The AI hiring context at Razorpay differs from what enterprise IT companies are doing. Accenture’s 2026 AI hiring shift, for instance, adds AI screening layers onto established fresher tracks. At Razorpay, the ML work is embedded in the core product, not layered on top, which changes both what the interviews test and what the day-to-day engineering work looks like.

In November 2025, Razorpay hired Prabu Rambadran, formerly at Google Cloud, as VP Engineering to lead AI and engineering expansion. The senior hire signals the direction: Razorpay is building toward an AI-native engineering organisation, and the roles opening up in 2026 reflect that trajectory.

The broader skill sequence from placement-ready fundamentals to the ML engineering layer that companies like Razorpay are hiring for is mapped out in the 2026 AI roadmap for Indian engineering students. It’s the right companion read if you’re building toward a fintech ML role and need to sequence your preparation.

Razorpay’s ML team tends to interview by asking candidates to walk through an agentic system they’ve built. A deployed project with real API calls is a more credible signal than any certificate. TinkerLLM is where you build that first project: at ₹299, you get working LLM API calls and a deployable micro-project you can walk through in an ML interview without hand-waving about what the system actually does.

Primary sources

Frequently asked questions

Does Razorpay hire freshers directly for ML engineer roles?

Rarely as a direct hire. The ML Engineer track at Razorpay typically prefers 2-3 years of experience. The exception is freshers from IIT or NIT with strong published research in NLP, recommendation systems, or agentic AI. Most freshers enter via SDE-1 and rotate into ML teams.

What is the Razorpay SDE-1 selection process?

The process runs in three stages: an online coding test (DSA focus, Python or Java), two technical interview rounds (DSA and low-level design), and a hiring manager round. Off-campus applications go through razorpay.com/jobs.

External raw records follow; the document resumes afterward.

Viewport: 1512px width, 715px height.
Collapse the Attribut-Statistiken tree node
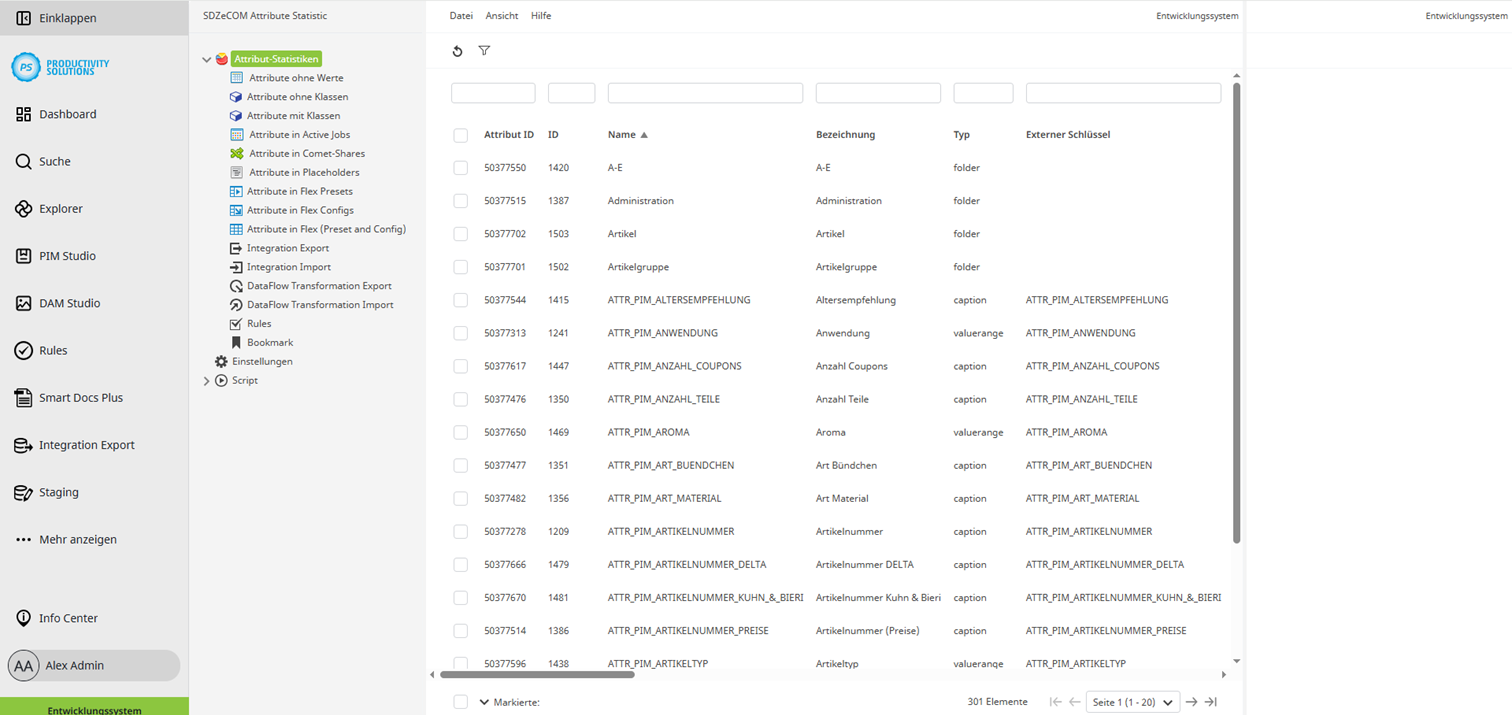point(205,59)
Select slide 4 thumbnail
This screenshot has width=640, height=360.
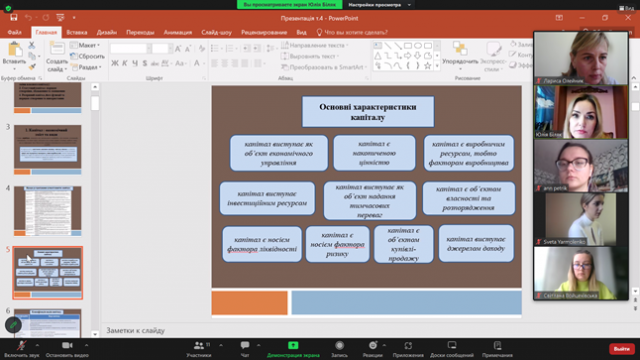pos(48,211)
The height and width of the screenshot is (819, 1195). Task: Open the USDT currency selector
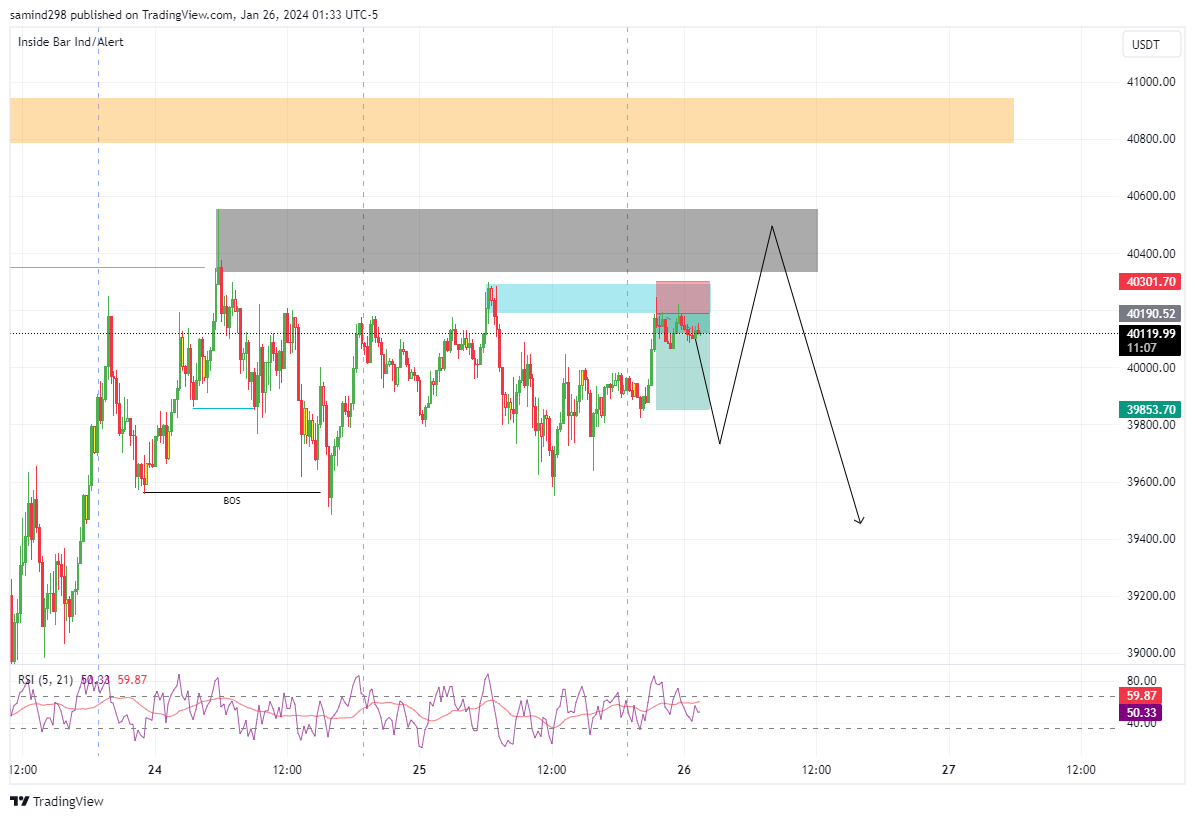point(1145,45)
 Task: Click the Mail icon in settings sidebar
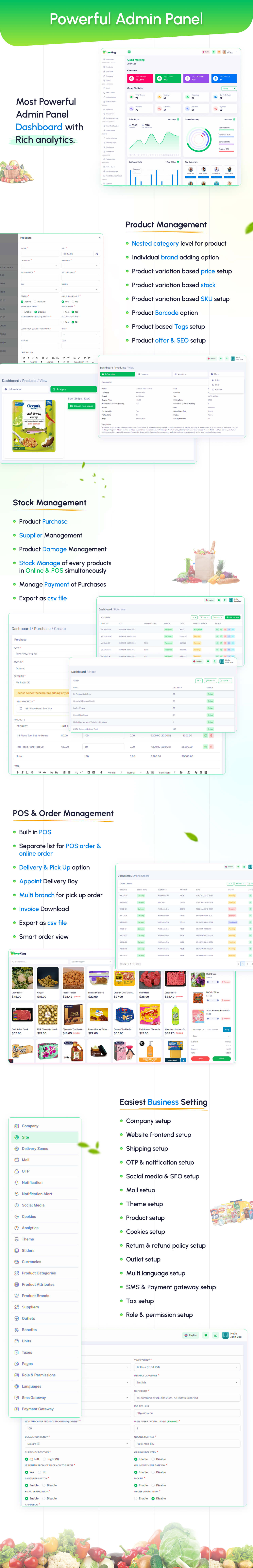[16, 1160]
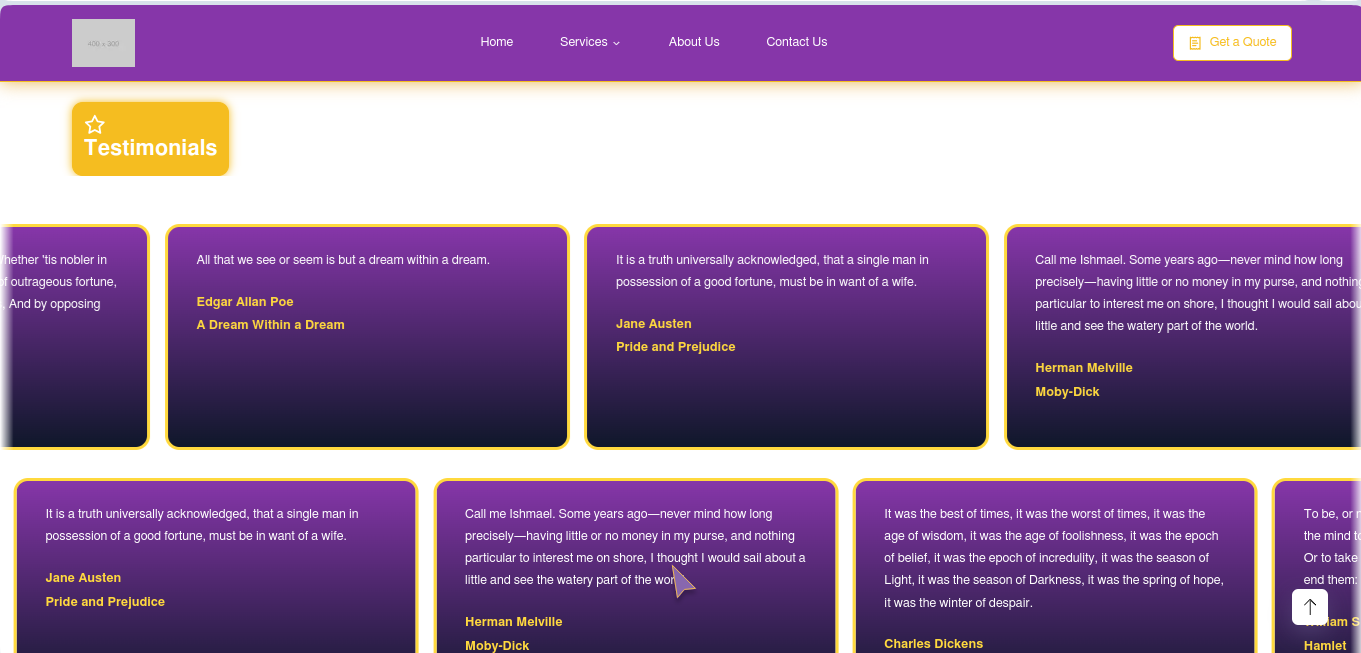Click the Get a Quote button
The height and width of the screenshot is (653, 1361).
click(1232, 43)
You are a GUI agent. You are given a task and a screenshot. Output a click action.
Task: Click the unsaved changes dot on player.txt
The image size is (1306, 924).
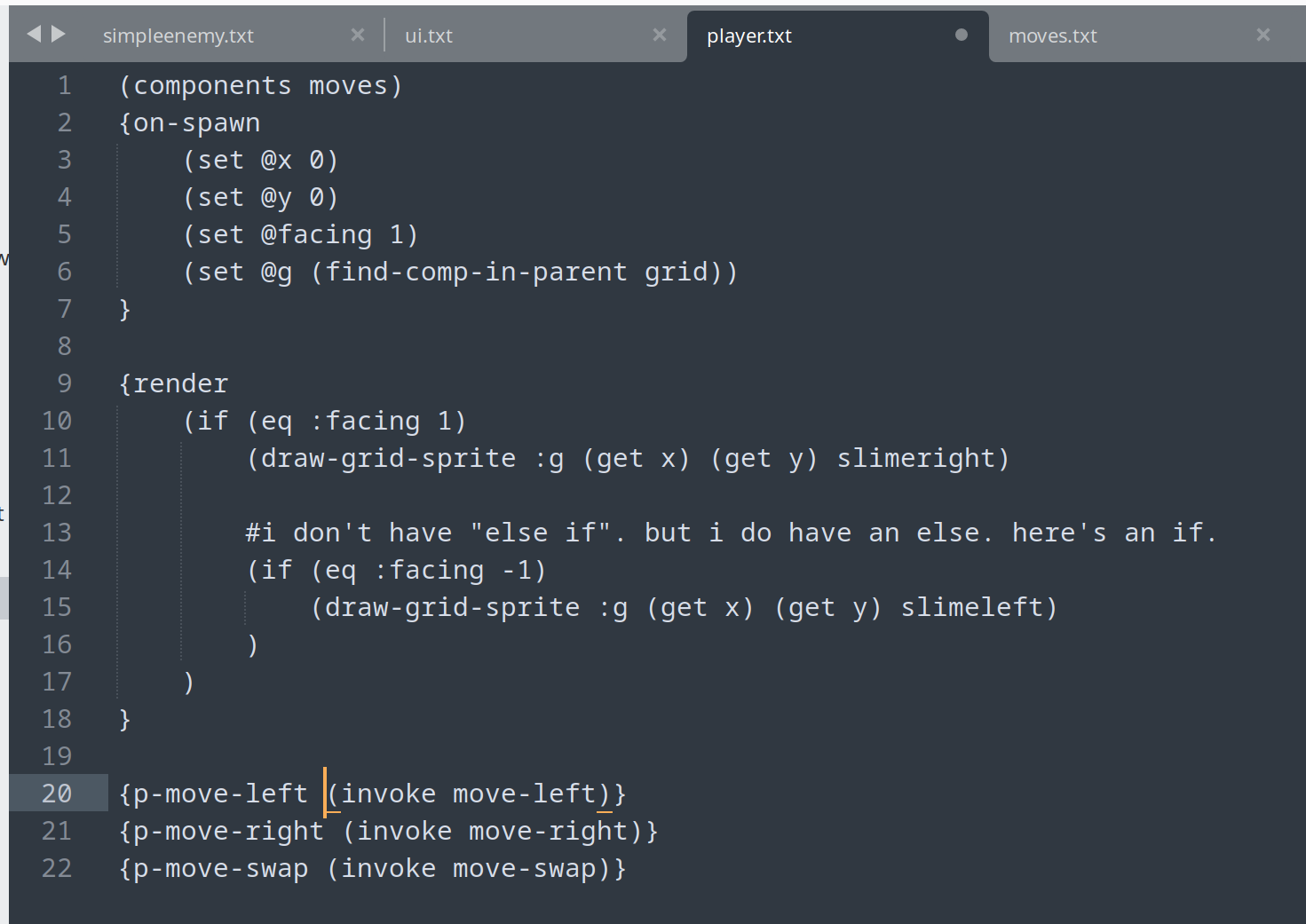(x=960, y=35)
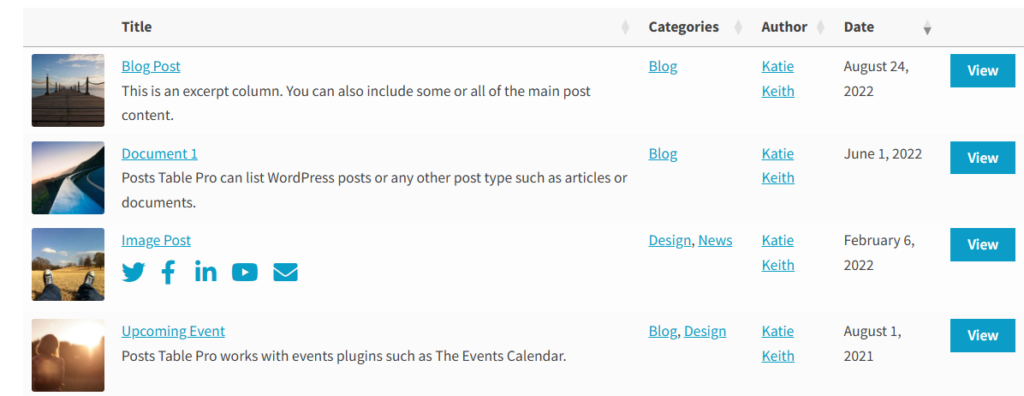Sort table by Date column arrow

(927, 28)
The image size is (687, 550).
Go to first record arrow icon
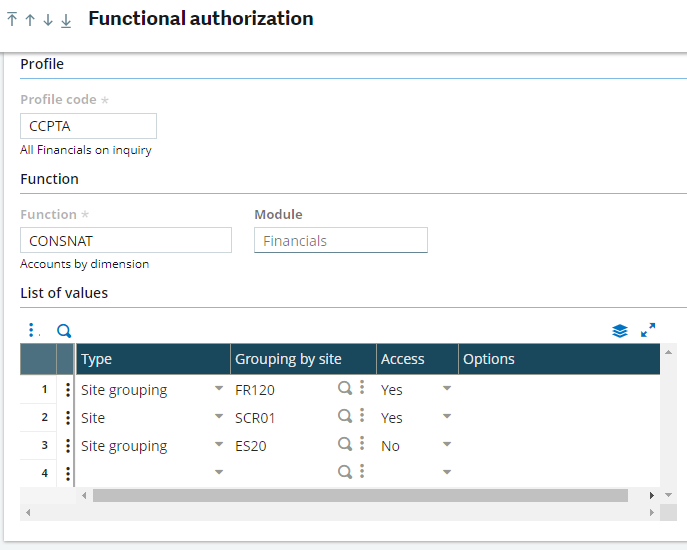(x=12, y=20)
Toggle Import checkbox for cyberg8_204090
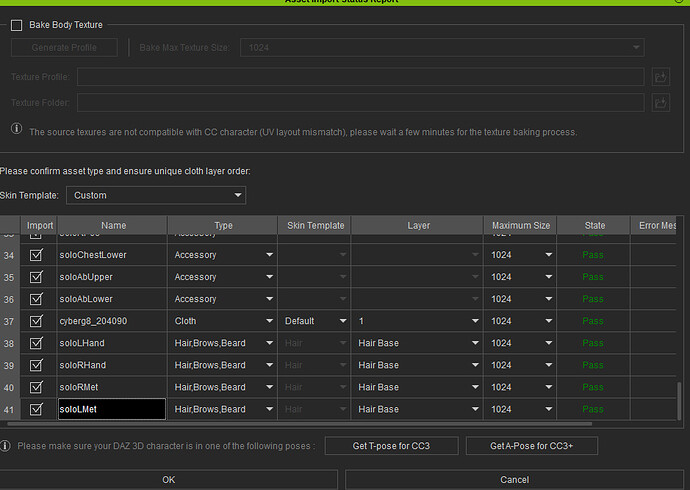 pyautogui.click(x=37, y=321)
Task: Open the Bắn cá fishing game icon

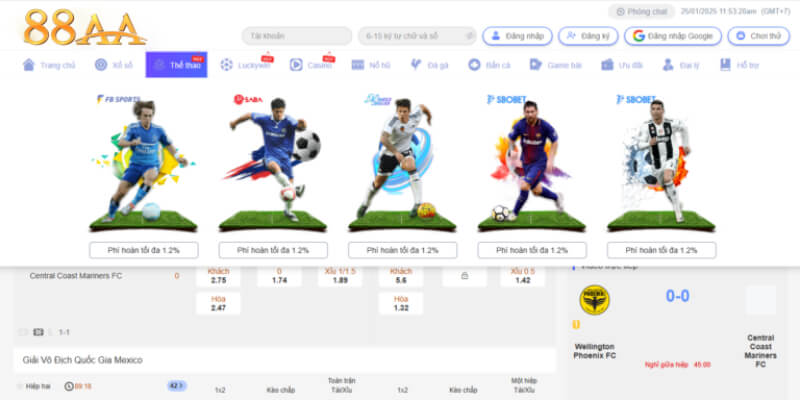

What is Razorpay Bumblebee?

Bumblebee is Razorpay's internal multi-agent AI system that evaluates merchant websites for fraud risk. It reduces review time to under 90 seconds per merchant and improved fraud detection accuracy from 88% to over 99%, replacing hundreds of hours of monthly manual review.

Is there a CGPA cutoff for Razorpay fresher roles?

A 60% graduation aggregate is typically required for SDE-1 applications. Razorpay accepts applications from CSE, IT, and ECE branches for both campus and off-campus tracks.

How can I apply to Razorpay off-campus as a fresher?

Off-campus applications are accepted year-round at razorpay.com/jobs. The process is the same as campus: online coding test followed by technical and hiring manager rounds. Checking the careers page regularly is the most reliable method.

What languages does the Razorpay coding assessment use?

The coding assessment accepts Python and Java. Problems focus on DSA fundamentals and algorithm efficiency. Basic system design questions appear in the technical interview rounds, not the initial coding test.